** START OF Provided passage **

New Kind of Paper, Part Two

July 29, 2021 · Milan Lajtoš

new kind of paper, fluent, notation

In first part, I introduced a New Kind of Paper, a paper with built-in computation. Aim of the project is to enhance the best medium for thinking – paper & pencil – with capabilities of a crazy advanced calculator. To put it simply, it is a calculator app designed for iPad and Pencil, and this is how it works:

Handwriting an expression with live evaluation

The second part of the series introduces Fluent – a language that I am designing for the New Kind of Paper. Its aim is to be easy to read and write, while providing a high-level constructs that are needed to quickly solve problems that can be turned into a computation.

But let's start with a story…

Little Gauss

Carl Friedrich Gauss was a German mathematician and physicist who made significant contributions to many fields in mathematics and science. There is one anecdote that demonstrates his level of insight. The anecdote was never proven to be true, but it will serve us well.

Little Carl was unlucky – his math teacher hated his profession and gave his students rather tedious tasks so he can rest. One day, he gave his class a task to add all numbers from 1 to 100, believing it will occupy young minds for a bit. But to his surprise, little Carl quickly came up with a correct answer – 5050. If you like movie dramatizations, you can watch the following video. By the way, pay close attention to their thinking tools…

The film adaptation of the anecdote in the movie Measuring the World.

** END OF Provided passage **
** START OF Source excerpt **

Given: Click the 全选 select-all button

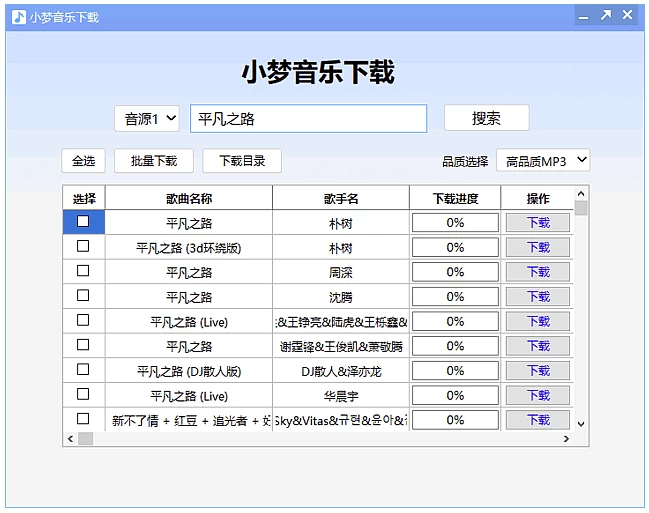Looking at the screenshot, I should [x=83, y=161].
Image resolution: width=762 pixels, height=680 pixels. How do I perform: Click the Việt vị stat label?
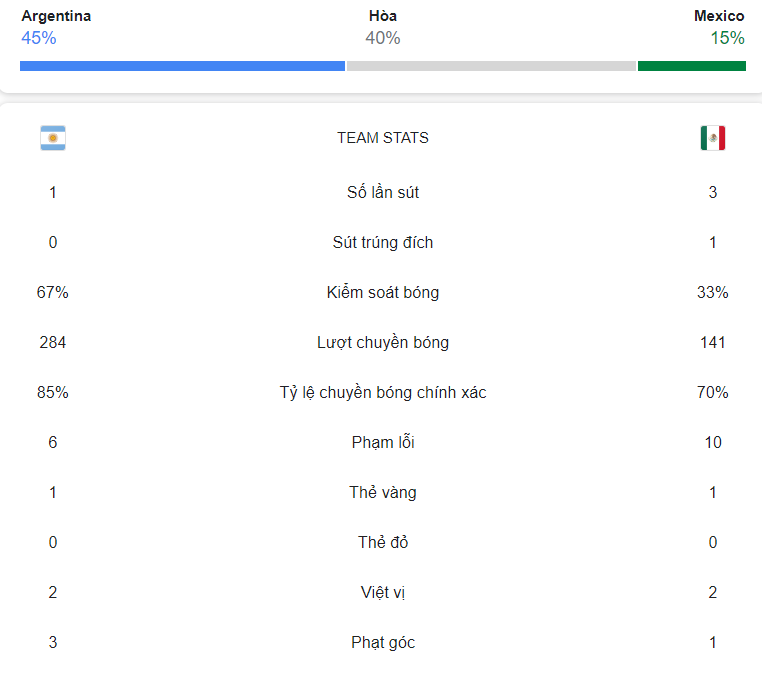(383, 593)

** END OF Source excerpt **

- _Problem statement_
Answer these questions from the New Kind of Paper post:
1. What is the language introduced in the second part called?
2. What devices is the calculator app designed for?
3. What answer did little Carl give to his teacher's task?

- _Response below_
1. Fluent
2. iPad and Pencil
3. 5050